O sol já estava se pondo e o primeiro dia de buscas da operação Pistache não tinha sido muito bem-sucedido. A equipe decidiu que era hora de dar uma pausa na investigação. O grupo se dirigiu à casa de Roberta e concluiu que deveriam continuar as buscas no dia seguinte.

—Parece que o seu caso é realmente difícil, minha jovem — disse o delegado — Mas já está anoitecendo. Vamos procurar melhor amanhã.

—Eu entendo — disse Roberta.

Nisso, ela ouve um miado.

—Será que..ah, Pistache — disse ela.

O gatinho estava dentro dos muros da casa. Parece que, naquele meio tempo, o animal voltou sozinho para casa.

—Ah, então esse é o Pistache — disse Briana — Que fofo.

—Ora, então parece que nossa missão está cumprida — disse o delegado.

—Que emocionante — disse o soldado, realmente quase derramando uma lágrima.

—Sendo assim. Nosso trabalho aqui acabou. Boa noite, garota — disse o delegado.

—Venha, Briana.
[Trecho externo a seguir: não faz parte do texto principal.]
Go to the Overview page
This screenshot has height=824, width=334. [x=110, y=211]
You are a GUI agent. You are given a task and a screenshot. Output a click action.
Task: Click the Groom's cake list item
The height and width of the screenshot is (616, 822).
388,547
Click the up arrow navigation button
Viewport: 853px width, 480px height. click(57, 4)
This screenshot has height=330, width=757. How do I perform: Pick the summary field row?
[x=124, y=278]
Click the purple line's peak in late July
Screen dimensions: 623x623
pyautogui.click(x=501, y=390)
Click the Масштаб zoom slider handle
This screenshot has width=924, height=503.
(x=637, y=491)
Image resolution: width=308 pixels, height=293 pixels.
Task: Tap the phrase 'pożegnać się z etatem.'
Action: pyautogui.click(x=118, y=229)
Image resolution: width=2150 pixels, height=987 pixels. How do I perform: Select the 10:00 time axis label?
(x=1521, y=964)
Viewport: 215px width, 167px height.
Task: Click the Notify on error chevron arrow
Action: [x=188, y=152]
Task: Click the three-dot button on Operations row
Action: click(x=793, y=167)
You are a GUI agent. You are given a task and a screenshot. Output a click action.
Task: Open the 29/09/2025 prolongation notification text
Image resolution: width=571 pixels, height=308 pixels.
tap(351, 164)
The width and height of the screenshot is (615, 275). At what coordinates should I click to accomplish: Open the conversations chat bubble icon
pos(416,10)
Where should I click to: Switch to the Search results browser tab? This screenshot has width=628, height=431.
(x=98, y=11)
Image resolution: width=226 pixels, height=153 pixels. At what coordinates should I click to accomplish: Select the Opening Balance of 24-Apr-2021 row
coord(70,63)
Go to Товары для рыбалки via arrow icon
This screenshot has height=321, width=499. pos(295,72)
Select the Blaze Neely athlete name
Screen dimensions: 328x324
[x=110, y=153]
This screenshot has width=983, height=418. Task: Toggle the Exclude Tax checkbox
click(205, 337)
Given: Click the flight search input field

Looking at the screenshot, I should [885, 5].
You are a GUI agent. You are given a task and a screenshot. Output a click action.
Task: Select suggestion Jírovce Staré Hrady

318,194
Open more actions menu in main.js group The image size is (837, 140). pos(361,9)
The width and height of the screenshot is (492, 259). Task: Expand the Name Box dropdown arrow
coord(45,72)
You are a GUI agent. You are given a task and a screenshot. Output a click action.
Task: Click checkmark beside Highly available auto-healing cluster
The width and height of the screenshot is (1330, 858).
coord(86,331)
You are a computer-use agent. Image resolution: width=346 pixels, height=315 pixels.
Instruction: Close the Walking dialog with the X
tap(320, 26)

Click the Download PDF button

Vamos levá-la para casa — disse o soldado.

—Tá. Tchau, Roberta — Briana se despediu, mas Roberta parecia paralisada em ver o seu gato ali, aquele tempo todo — Puxa, ela ficou mesmo emocionada em rever o Pistache.

Claro que a frustração de um dia inteiro perdido também colaborou com isso. Enfim, o dia termina com nossos dois amigos policiais voltando para o posto policial e encerrando o relatório da operação Pistache após longos trinta minutos de digitação do soldado.

—Mais um caso encerrado, delegado — disse o soldado.

—É isso aí. Isso merece uma comemoração — disse o delegado — Vamos tomar uma cerveja!

—Claro — disse o soldado alegre.

—Por sua conta, soldado — disse o delegado — Eu já paguei a última vez.

—C-Claro, senhor — disse o soldado não mais tão alegre.

Nada como saber que segurança de Vila Baunilha está em boas mãos!

Notas finais
O desfecho não era tão surpreendente assim (no capítulo anterior, alguns leitores já tinham sugerido esse final). Huahauha Vamos ver que outra confusão temos reservada para a semana que vem. Até lá! :)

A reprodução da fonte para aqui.